Bütün moda editörleri mi kendisini Anna Wintour sanar? Evet sanırmış. Bu ülkedeki bütün moda dergilerinin editörleri birer Anna Wintour 'muş. Hepsi aynı aile soyundan gelmiş, aynı iktidara, beceriye, üretkenliğe, eğitime ve en önemlisi öngörüye sahiplermiş de, biz "fani" okuyucular farkında değilmişiz. Hani Anna Wintour denen şahsiyetten pek hazzetmesem de, yiğidin hakkını yiğide vermek lazım. Sevilir, sevilmez o tartışılır ancak kimsenin yapamadığını yaptı, kimsenin sahip olamadığı güce sahip oldu, yönettiği efsanevi dergi Vogue'dan dahi fazla bilinir oldu.
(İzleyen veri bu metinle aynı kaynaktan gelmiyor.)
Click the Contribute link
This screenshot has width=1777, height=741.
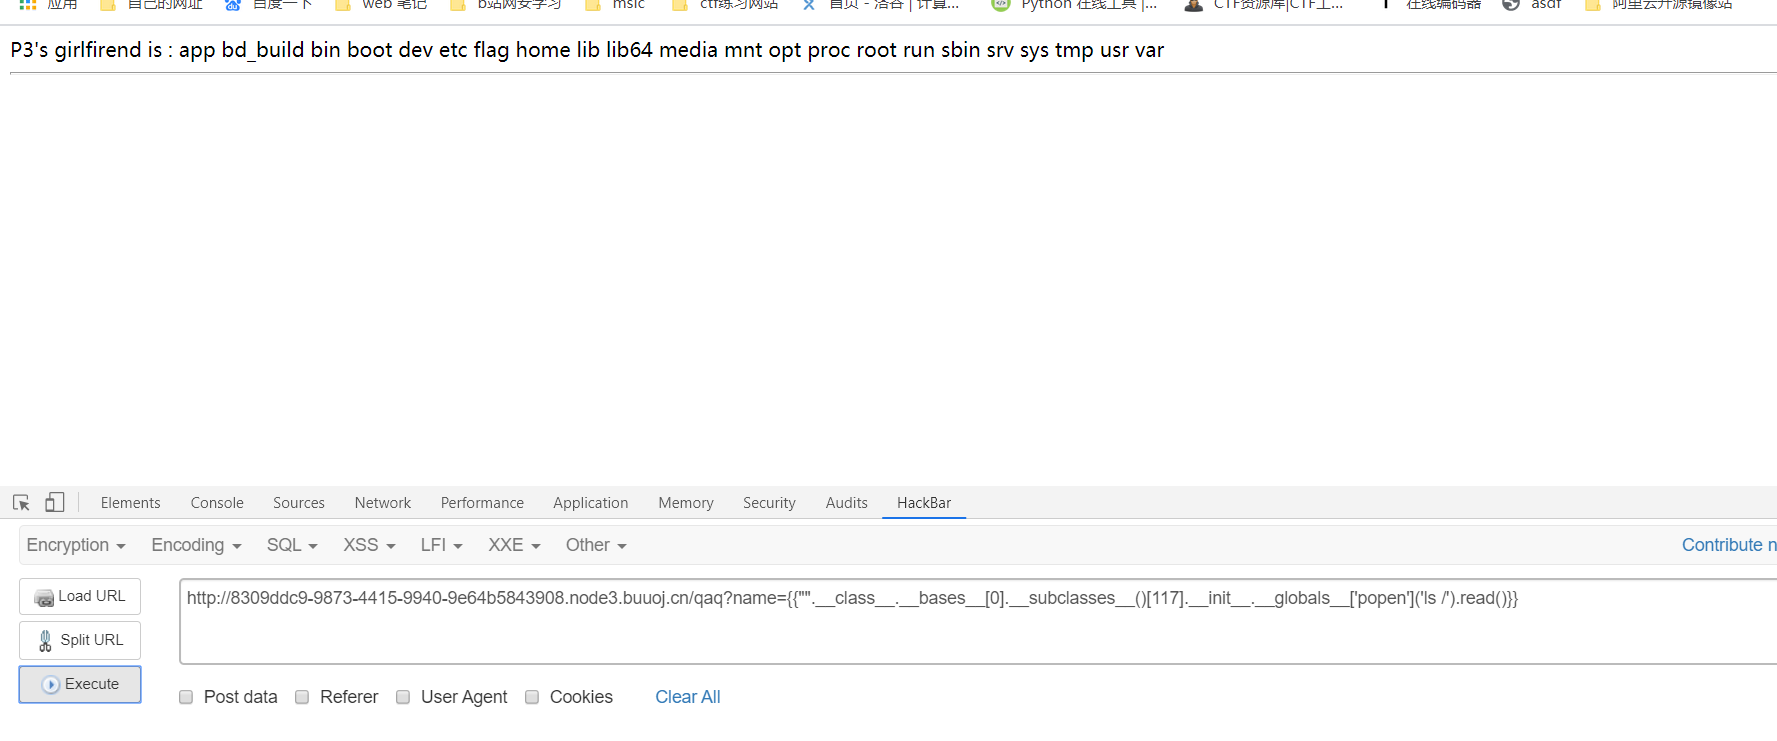pos(1729,545)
O halde, bizdeki moda dergilerinde böyle bir durum var da, biz mi gözden kaçırıyoruz, göremiyoruz, hatta kıskançlığımız kör ediyor bizi?
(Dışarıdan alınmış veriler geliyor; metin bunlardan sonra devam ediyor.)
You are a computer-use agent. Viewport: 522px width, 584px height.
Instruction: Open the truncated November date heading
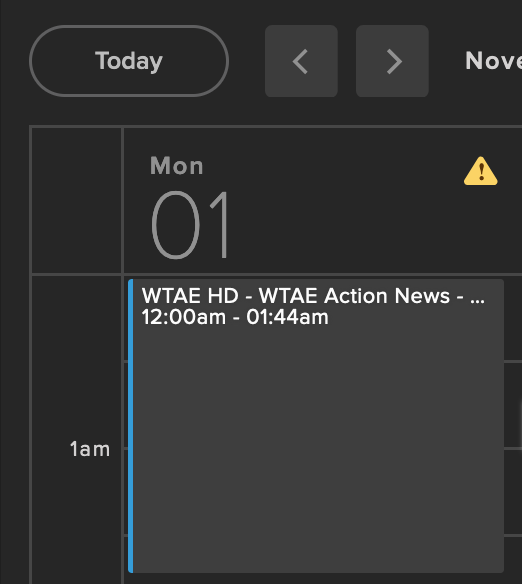click(x=493, y=61)
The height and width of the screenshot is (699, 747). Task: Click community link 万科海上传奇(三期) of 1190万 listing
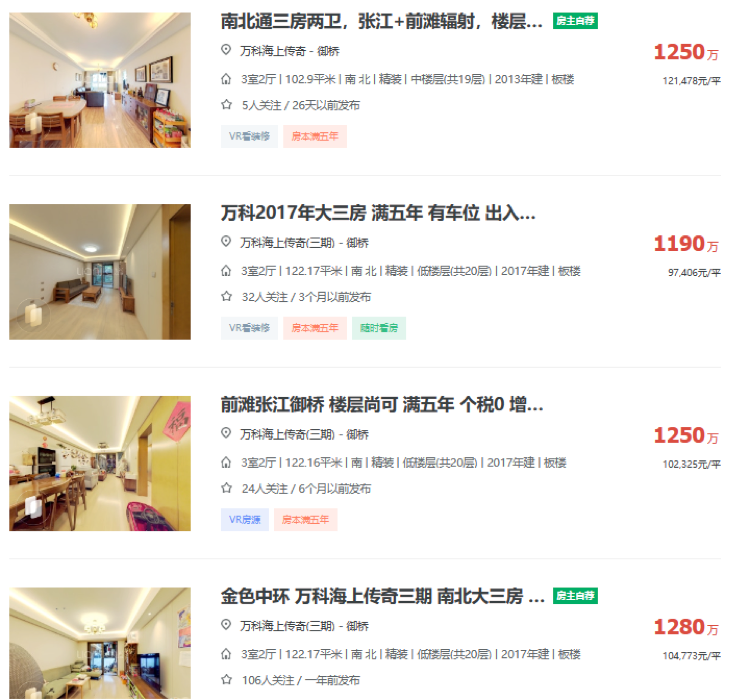(287, 243)
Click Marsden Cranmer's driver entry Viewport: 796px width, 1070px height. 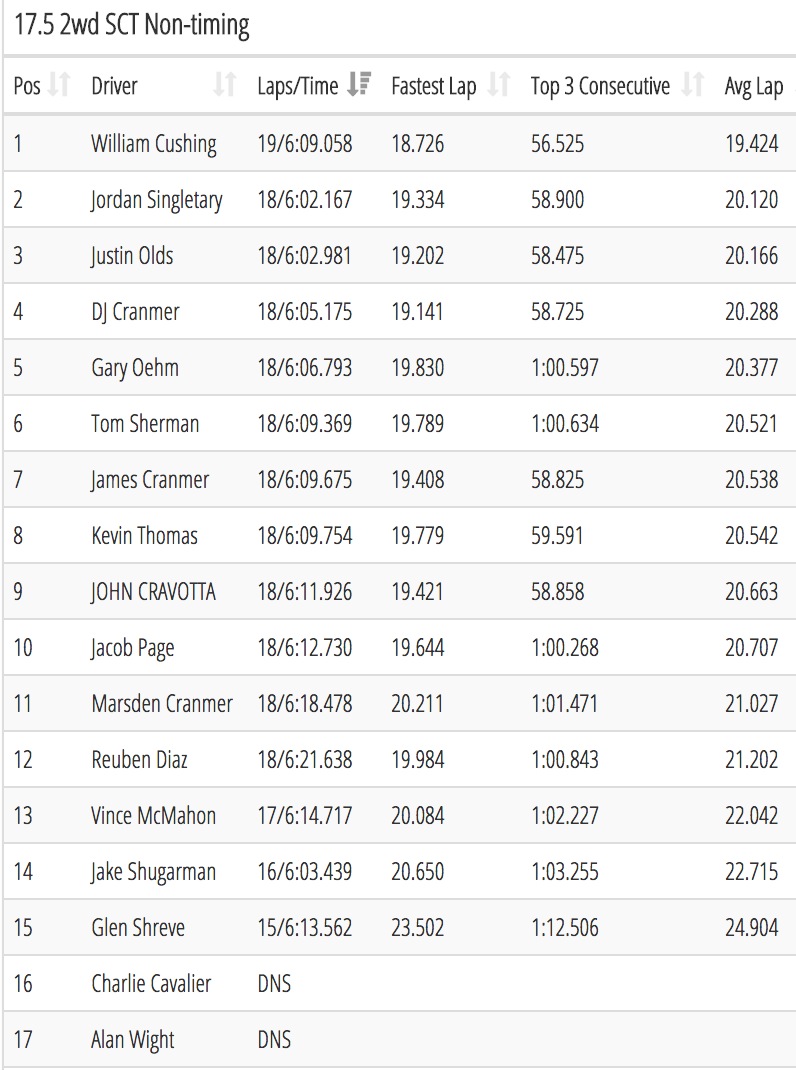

E yok haliyle böyle bir şey ortada...
Ne var ki, Türkiye boşluğun varlığa dönüştüğü, herkesin her şeyi yaptığı, her şeyi bildiği ülke olduğu için ortaya bu tür bir yanılsama çıkıyor.
O aylık "editoryal mektubu" yazan kadın diyor ki: " ben geçen ay şuradaydım, oradan business class uçarak buraya gittim, aynen Sex and the City gibi hayatım var, hatta Carrie karakteri var ya, o benim işte (nedense türk kadını hayran bu Carrie karakterine. Kime sorulsa, kendisini bu karakterle özleştiriyor), ayrıca yapma sarışınım ama şimdi doğallık moda diye biraz kızıla döndüm, ne yazık ki ortadoğulu kadın genleri taşıdığım için kalçam biraz büyük, o yüzden sürekli rejimdeyim ama mantıya dayanamam ve size de iyi okumalar".
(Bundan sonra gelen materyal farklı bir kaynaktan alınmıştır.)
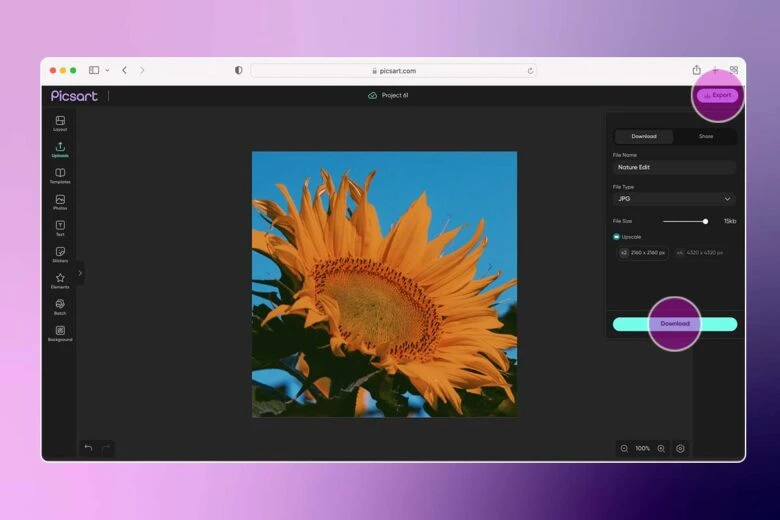Expand the JPG File Type dropdown
Image resolution: width=780 pixels, height=520 pixels.
point(674,199)
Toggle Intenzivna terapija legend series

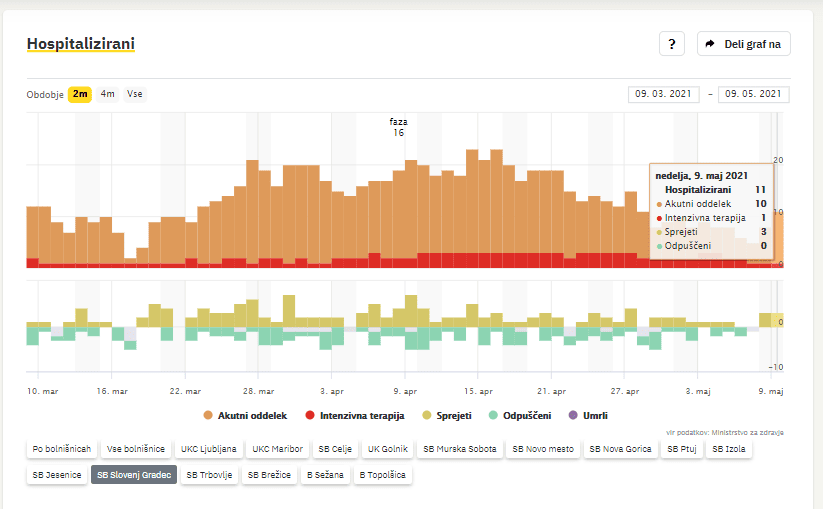pyautogui.click(x=355, y=415)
Gerçekten çok ama çok sıkıcı! Verilen paraya, tüketilen zamana yazık. Arada bir de olsa, bazı dergilerde free lance olarak çalışan ve modadan anlayan, iyi bir genel kültüre sahip moda editörleri de çıkmıyor değil hani, ancak bizim yerli, çılgın Carrieler bu editörlere pek geçiş izni vermiyor yüksek sıfatlara yükselmelerine.
Kısacası yerli moda dergileri pek bir vasat ve pek bir sıradan. Her ay yayınladıkları "must have" listeleri ayrı bir şekilde ilginç oluyor, çünkü "bu sezon herkes mutlaka 2500$ değerindeki Fendi B Bag almalı" diyen muhabirin 5 aylık maaşı değerinde böyle listeler yapması epey bir gülünç hatta grotesque kaçıyor.
Neticede yerli malı yurdun malı da, açıkcası yerli malı Elle, Madame Figaro vs. beni aşar, mümkünse uzak durayım. Onun yerine alırım her ay alırım Vogue UK 'imi, çeviririm sayfalarını keyifle, kâh elimde kahve, kâh şampanya.